Fresh From the Garden

One of the things I love most about this recipe is using pumpkins we grew in our own garden. There’s something special about cooking with ingredients you’ve tended to all season, and pumpkins are one of our favorite crops to harvest in the fall. Once cooked and pureed, the fresh pumpkin gives this crumble a rich, smooth texture that canned pumpkin just doesn’t compare to.
The Flavor Twist

Instead of using traditional sugar, I like to sweeten my pumpkin pie crunch with maple syrup. It gives the dessert a deeper, more autumnal flavor that feels like it belongs with crisp air and falling leaves. Combined with eggs and pumpkin, the filling is also surprisingly high in protein, which makes me feel even better about indulging in it.
The Crumble Topping

What makes this dessert stand out is the crunchy topping. It bakes into a golden, buttery layer that contrasts perfectly with the creamy pumpkin base.
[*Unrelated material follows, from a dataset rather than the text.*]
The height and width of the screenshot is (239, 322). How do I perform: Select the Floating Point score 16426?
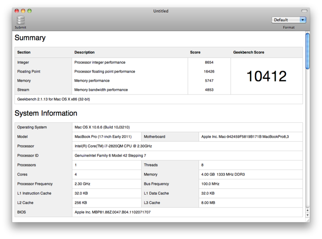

But here’s the trick: if you don’t cover it, the top will burn before the filling is fully baked. I’ve tried both parchment paper and tinfoil, and both work well. Parchment keeps the topping from burning while still letting it get golden brown, and if you use foil, just uncover it for the last ten minutes to let it crisp up.
Festive Spices

Of course, no pumpkin dessert is complete without the right seasonings. Cinnamon, nutmeg, and cloves make this crumble taste like fall in every bite. The spices are what bring everything together, transforming a simple pumpkin dish into something truly festive.
Pumpkin pie crunch has quickly become one of my go-to fall desserts. It’s simple to make, full of cozy seasonal flavor, and a great way to use up fresh pumpkins from the garden. Whether you cover it with parchment or foil, the result is the same: a golden, spiced crumble that tastes just like autumn should.